(Beginning of Working data)

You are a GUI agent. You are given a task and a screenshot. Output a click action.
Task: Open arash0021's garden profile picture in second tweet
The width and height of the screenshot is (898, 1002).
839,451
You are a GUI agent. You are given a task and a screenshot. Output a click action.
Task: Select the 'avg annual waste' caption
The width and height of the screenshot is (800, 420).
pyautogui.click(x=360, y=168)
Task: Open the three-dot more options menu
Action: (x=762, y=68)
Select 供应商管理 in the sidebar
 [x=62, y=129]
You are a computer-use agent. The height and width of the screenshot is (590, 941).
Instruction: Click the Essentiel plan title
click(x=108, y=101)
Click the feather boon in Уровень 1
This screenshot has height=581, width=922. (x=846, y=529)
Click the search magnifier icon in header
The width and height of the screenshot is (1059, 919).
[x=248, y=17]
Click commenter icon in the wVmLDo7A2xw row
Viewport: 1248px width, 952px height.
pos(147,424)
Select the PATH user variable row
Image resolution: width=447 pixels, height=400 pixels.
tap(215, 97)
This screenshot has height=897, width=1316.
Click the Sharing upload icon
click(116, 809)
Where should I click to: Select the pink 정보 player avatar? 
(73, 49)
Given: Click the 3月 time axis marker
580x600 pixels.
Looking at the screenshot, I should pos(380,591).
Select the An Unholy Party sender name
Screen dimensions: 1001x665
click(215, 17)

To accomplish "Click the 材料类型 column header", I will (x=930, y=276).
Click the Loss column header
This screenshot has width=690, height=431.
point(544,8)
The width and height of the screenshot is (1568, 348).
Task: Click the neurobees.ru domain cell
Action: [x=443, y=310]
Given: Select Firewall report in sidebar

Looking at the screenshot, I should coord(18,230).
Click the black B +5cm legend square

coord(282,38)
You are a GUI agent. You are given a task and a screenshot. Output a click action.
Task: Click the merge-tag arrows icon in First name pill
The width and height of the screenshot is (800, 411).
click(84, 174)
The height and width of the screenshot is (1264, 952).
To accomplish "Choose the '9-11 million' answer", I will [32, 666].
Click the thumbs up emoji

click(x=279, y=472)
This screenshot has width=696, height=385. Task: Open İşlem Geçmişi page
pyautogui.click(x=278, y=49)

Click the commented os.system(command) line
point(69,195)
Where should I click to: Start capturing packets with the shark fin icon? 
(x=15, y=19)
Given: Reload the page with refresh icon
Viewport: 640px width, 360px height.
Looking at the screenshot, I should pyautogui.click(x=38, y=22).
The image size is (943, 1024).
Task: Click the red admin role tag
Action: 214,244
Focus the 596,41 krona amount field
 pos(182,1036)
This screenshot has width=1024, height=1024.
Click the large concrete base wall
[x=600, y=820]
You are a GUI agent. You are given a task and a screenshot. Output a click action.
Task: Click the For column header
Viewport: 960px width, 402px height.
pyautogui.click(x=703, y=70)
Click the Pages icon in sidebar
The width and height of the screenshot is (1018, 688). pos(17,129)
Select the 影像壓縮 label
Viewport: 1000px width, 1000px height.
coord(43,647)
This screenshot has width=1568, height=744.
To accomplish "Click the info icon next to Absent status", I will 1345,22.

(End of Working data)

Task prompt:
Every entry must be output again exactly as it was given.

Answer space:
You are a GUI agent. You are given a task and a screenshot. Output a click action.
Task: Open arash0021's garden profile picture in second tweet
The width and height of the screenshot is (898, 1002).
839,451
You are a GUI agent. You are given a task and a screenshot. Output a click action.
Task: Select the 'avg annual waste' caption
The width and height of the screenshot is (800, 420).
pyautogui.click(x=360, y=168)
Task: Open the three-dot more options menu
Action: (x=762, y=68)
Select 供应商管理 in the sidebar
 [x=62, y=129]
You are a computer-use agent. The height and width of the screenshot is (590, 941).
Instruction: Click the Essentiel plan title
click(x=108, y=101)
Click the feather boon in Уровень 1
This screenshot has height=581, width=922. (x=846, y=529)
Click the search magnifier icon in header
The width and height of the screenshot is (1059, 919).
[x=248, y=17]
Click commenter icon in the wVmLDo7A2xw row
Viewport: 1248px width, 952px height.
pos(147,424)
Select the PATH user variable row
Image resolution: width=447 pixels, height=400 pixels.
tap(215, 97)
This screenshot has height=897, width=1316.
Click the Sharing upload icon
click(116, 809)
Where should I click to: Select the pink 정보 player avatar? 
(73, 49)
Given: Click the 3月 time axis marker
580x600 pixels.
Looking at the screenshot, I should pos(380,591).
Select the An Unholy Party sender name
Screen dimensions: 1001x665
click(215, 17)

To accomplish "Click the 材料类型 column header", I will (x=930, y=276).
Click the Loss column header
This screenshot has width=690, height=431.
point(544,8)
The width and height of the screenshot is (1568, 348).
Task: Click the neurobees.ru domain cell
Action: [x=443, y=310]
Given: Select Firewall report in sidebar

Looking at the screenshot, I should coord(18,230).
Click the black B +5cm legend square

coord(282,38)
You are a GUI agent. You are given a task and a screenshot. Output a click action.
Task: Click the merge-tag arrows icon in First name pill
The width and height of the screenshot is (800, 411).
click(84, 174)
The height and width of the screenshot is (1264, 952).
To accomplish "Choose the '9-11 million' answer", I will [32, 666].
Click the thumbs up emoji

click(x=279, y=472)
This screenshot has width=696, height=385. Task: Open İşlem Geçmişi page
pyautogui.click(x=278, y=49)

Click the commented os.system(command) line
point(69,195)
Where should I click to: Start capturing packets with the shark fin icon? 
(x=15, y=19)
Given: Reload the page with refresh icon
Viewport: 640px width, 360px height.
Looking at the screenshot, I should pyautogui.click(x=38, y=22).
The image size is (943, 1024).
Task: Click the red admin role tag
Action: 214,244
Focus the 596,41 krona amount field
 pos(182,1036)
This screenshot has width=1024, height=1024.
Click the large concrete base wall
[x=600, y=820]
You are a GUI agent. You are given a task and a screenshot. Output a click action.
Task: Click the For column header
Viewport: 960px width, 402px height.
pyautogui.click(x=703, y=70)
Click the Pages icon in sidebar
The width and height of the screenshot is (1018, 688). pos(17,129)
Select the 影像壓縮 label
Viewport: 1000px width, 1000px height.
coord(43,647)
This screenshot has width=1568, height=744.
To accomplish "Click the info icon next to Absent status", I will 1345,22.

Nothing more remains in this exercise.